If the extra dimension is not explicitly a 'dimension of probability' then the 'experienced probabilities' will be indeterminate without a 'bridge law' connecting width and probability. But the difference between ("extra dimension is spatial" + bridge law connecting branch widths and probability) and ("extra dimension is probability" + bridge law connecting probabilities with epiphenomenal 'branch widths') is purely verbal.

So ultimately the only two possibilities are (i) the extra dimension is a 'dimension of probability', and there is at best 'epiphenomenal splitting'; or else (ii) the probabilities are indeterminate.

Of various possible conclusions, one in particular seems worth noting down: If we are attempting to simulate a Coin Universe by computing all of its branches at once, then regardless of how we 'tag' or 'weight' the branches to indicate their supposed probabilities, we should not think that we are thereby affecting the experiences of the simulated beings. (So ignoring 'externalities' there's no moral imperative that we should prefer two copies of a happy simulation and one of a sad simulation over two 'sad' simulations and one 'happy', any more than that we should stick pieces of paper to the computer cases saying "probability 9/10" and "probability 1/10".)

### Implications For MWI?

MWI emphatically does *not *assert that time 'splits into branches', so it's not immediately clear that there are any implications for MWI or what they would be if there were. For what it's worth, my current way of thinking is that a quantum theory is neither "deterministic" nor "probabilistic" but just "quantum". I'm beginning to suspect that MWI is what you get when you mistakenly try to conceive of a quantum theory as deterministic.

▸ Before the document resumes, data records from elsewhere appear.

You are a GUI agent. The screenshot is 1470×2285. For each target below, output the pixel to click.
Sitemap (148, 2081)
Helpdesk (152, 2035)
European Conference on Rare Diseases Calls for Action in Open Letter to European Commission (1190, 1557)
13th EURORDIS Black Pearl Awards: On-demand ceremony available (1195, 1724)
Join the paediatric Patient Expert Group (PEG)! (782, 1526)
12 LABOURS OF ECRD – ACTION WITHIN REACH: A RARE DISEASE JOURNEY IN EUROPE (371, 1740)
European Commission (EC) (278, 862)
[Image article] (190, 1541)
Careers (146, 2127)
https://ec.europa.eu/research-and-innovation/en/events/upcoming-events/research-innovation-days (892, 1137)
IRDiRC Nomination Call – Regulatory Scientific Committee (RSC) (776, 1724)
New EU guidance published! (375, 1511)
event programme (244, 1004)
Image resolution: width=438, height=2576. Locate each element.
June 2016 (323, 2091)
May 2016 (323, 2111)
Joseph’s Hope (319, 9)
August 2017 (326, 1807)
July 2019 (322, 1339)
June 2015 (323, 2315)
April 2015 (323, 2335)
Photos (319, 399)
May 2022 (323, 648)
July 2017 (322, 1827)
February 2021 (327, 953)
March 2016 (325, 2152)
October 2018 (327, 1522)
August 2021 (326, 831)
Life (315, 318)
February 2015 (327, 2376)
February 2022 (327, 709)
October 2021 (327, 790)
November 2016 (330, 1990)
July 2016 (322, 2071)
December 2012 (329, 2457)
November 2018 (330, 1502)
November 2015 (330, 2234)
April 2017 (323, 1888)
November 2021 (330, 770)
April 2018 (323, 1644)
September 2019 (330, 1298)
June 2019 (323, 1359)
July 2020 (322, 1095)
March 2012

Two things in particular have led me to this view: (i) Scott Aaronson's lecture and (ii) this paper which goes a considerable way towards demolishing what I had previously taken to be one of the strongest reasons for 'believing in' many worlds. However, my thoughts on this are extremely half-baked and subject to revision.

### Is Probability Reducible?

It's conspicuous that the discussion above presupposes that probabilities - "real probabilities" - are or might be 'built in' at the 'ground floor' of reality. However, others have made ingenious attempts to show how (our concepts and perceptions of) probability can arise perfectly well even if the universe doesn't presuppose it. I'm not averse to this project - in fact it parallels Dennett's strategy in the philosophy of mind, namely to show how it can 'seem like' we have 'qualia' even in a world where no such things exist.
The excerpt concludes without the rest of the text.